Paul Townend, so often in the shadow of Ruby Walsh, gets his big chance to make headlines of his own tomorrow with the potentially plum ride on Prince De Beauchene in the Crabbie's Grand National at Aintree.
Dual National winner Walsh broke his arm at the Cheltenham Festival, leaving stable number two Townend to take the ride on a horse that has missed the last two runnings through injuries of his own when he would have been a leading contender.
"Touch wood he jumps well at home, he's never run over the National fences before and has missed the last two when it's been his aim," said former Irish champion Townend, who bagged a Grade One prize at the meeting on Boston Bob on Friday, in the same colours of Graham Wylie.
"The trip is a bit of an unknown, but I think he will stay.
"He ran a nice race in the English Hennessy but faded out of it with a big weight, and was running well in the Lexus until he made a mistake.
"He brings a touch of class, has a lovely racing weight and if he gets into a rhythm you never know.
"He's a good horse in his own right and it's nice to have a ride in the race with a nice squeak like he has. I'm hoping to get a nice ride off him."
Owner Robert Waley-Cohen and his jockey-son, Sam, have enjoyed great success over the Aintree fences but it could all pale into insignificance if Long Run wins the first £1million renewal.
Long Run is searching for his own piece of history as no horse as ever won the King George at Kempton, the Cheltenham Gold Cup and the biggest race of them all in Liverpool.
The Nicky Henderson-trained nine-year-old may not be the force of old but there is no doubt he has been given a chance by the handicapper.
"Myself and Sam have enjoyed plenty of luck over the fences in the past, but I still get a tingle ahead of the National as it's a great race," said Robert Waley-Cohen.
"Clearly he has deteriorated since his days of beating Kauto Star and Denman in the Gold Cup, but he has been handicapped accordingly.
"All you can wish for is a clear run and then take it from there."
Henderson is four-handed as he seeks to win the great race for the first time with Hennessy winner Triolo D'Alene, Hunt Ball and Shakalakaboomboom completing his party.

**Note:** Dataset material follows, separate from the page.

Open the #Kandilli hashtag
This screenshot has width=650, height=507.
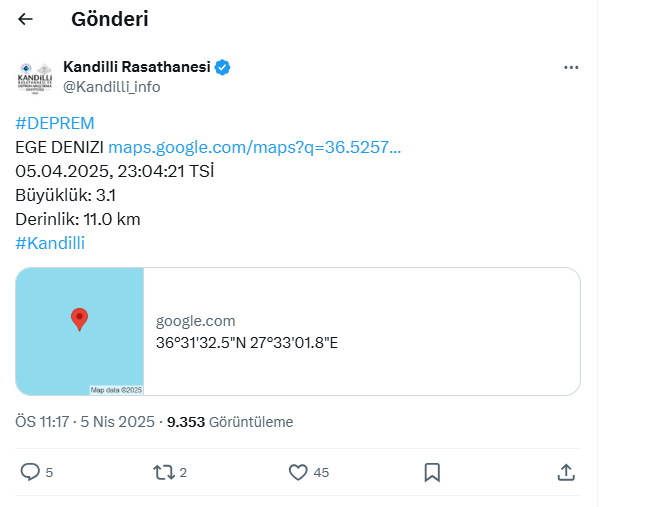pyautogui.click(x=50, y=243)
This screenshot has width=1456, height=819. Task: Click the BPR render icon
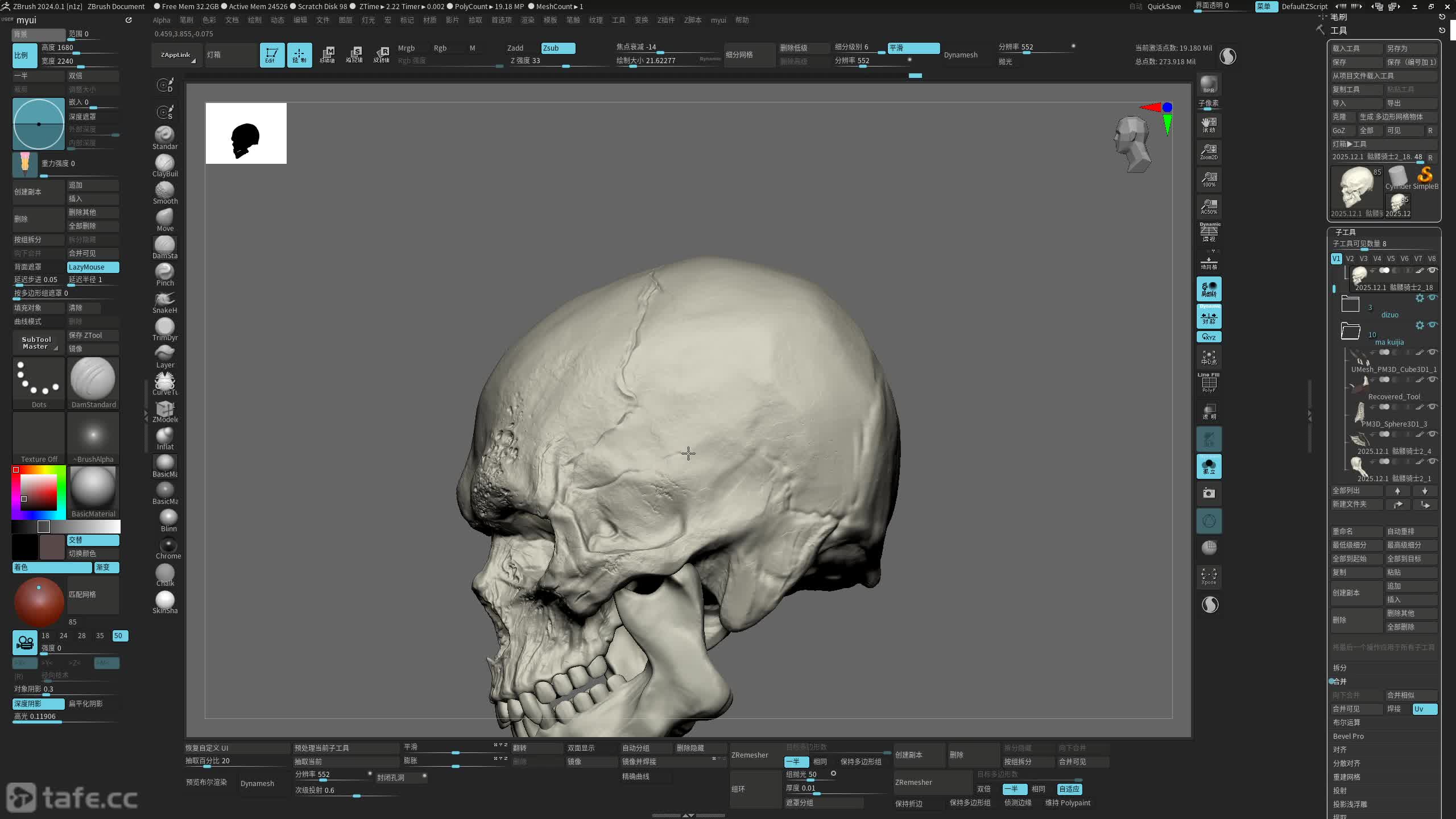pyautogui.click(x=1209, y=85)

"It's a good little squad to come in with. It's a race that has eluded us, we've had a few close shaves but not for a bit," he said.

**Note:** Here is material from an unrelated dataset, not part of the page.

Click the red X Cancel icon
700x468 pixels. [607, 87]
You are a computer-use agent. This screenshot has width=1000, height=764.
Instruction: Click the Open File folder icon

"We've not quite had the right kit for it, but this year there are four boys that fit the bill and we're entitled to be here."
Tony McCoy chose Double Seven, trained by Martin Brassil, ahead of Ted Walsh's Colbert Station as his mount for his boss J P McManus.

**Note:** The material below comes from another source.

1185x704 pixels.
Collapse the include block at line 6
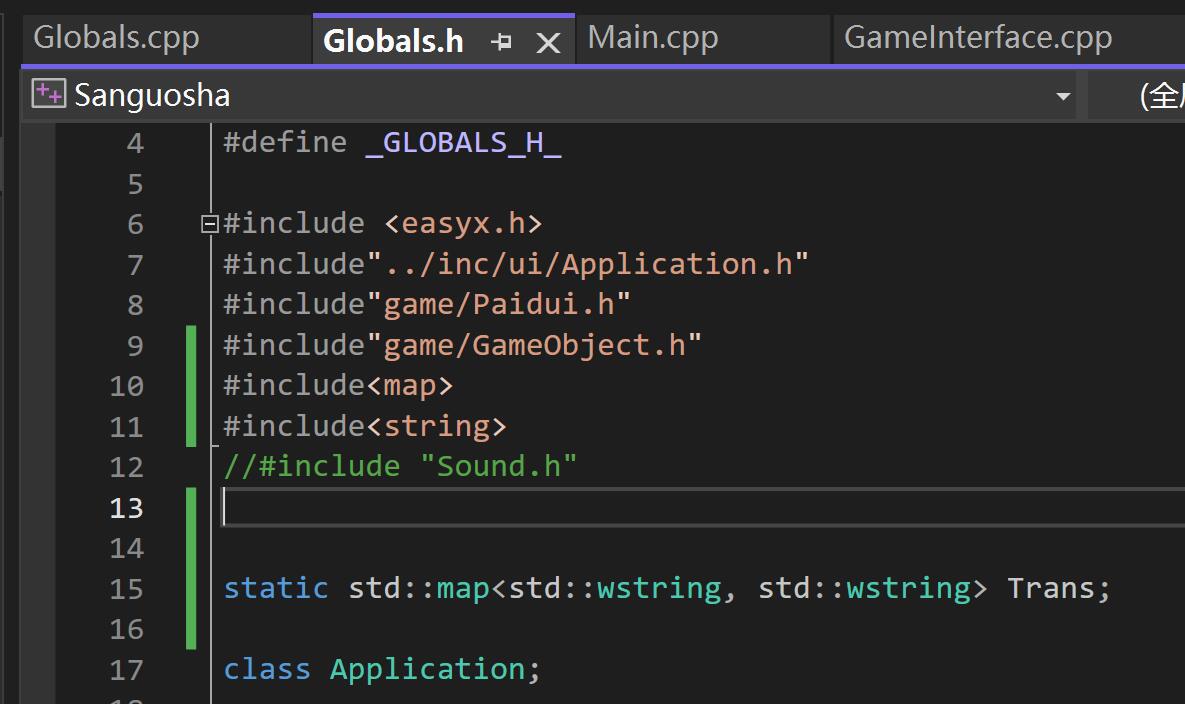coord(208,223)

"Everything seems to have gone well with him and we're happy to be here," said Brassil.
"I just hope they don't get too much rain. The ground is very important to him and if it went heavy there'd be no point in even running him. Hopefully it's no worse than good to soft."
Teaforthree gave connections a huge thrill when third 12 months ago and ran a respectable race in the Gold Cup. His trainer Rebecca Curtis thinks he heads to Aintree in even better shape than last year.
"He took to the Grand National fences last year," said the Newport handler.
"I thought he ran a blinder in the Gold Cup, it was the ideal prep run. We didn't want to go seven weeks after his run at Ascot and I think it put him spot-on.
"I'd have to say I think he's in better form than last year.
Wylie has a second arrow to fire in Tidal Bay, now a 13-year-old, is one of the most popular horses in training and has been given a sporting chance by the handicapper - even though he must shoulder top weight.
"His form off top weight in his last three handicaps has been very good," said trainer Paul Nicholls, who also saddles Rocky Creek and Hawkes Point.
"He is in good shape. I am looking forward to him running. The thing to do is to drop him out and not to rush him."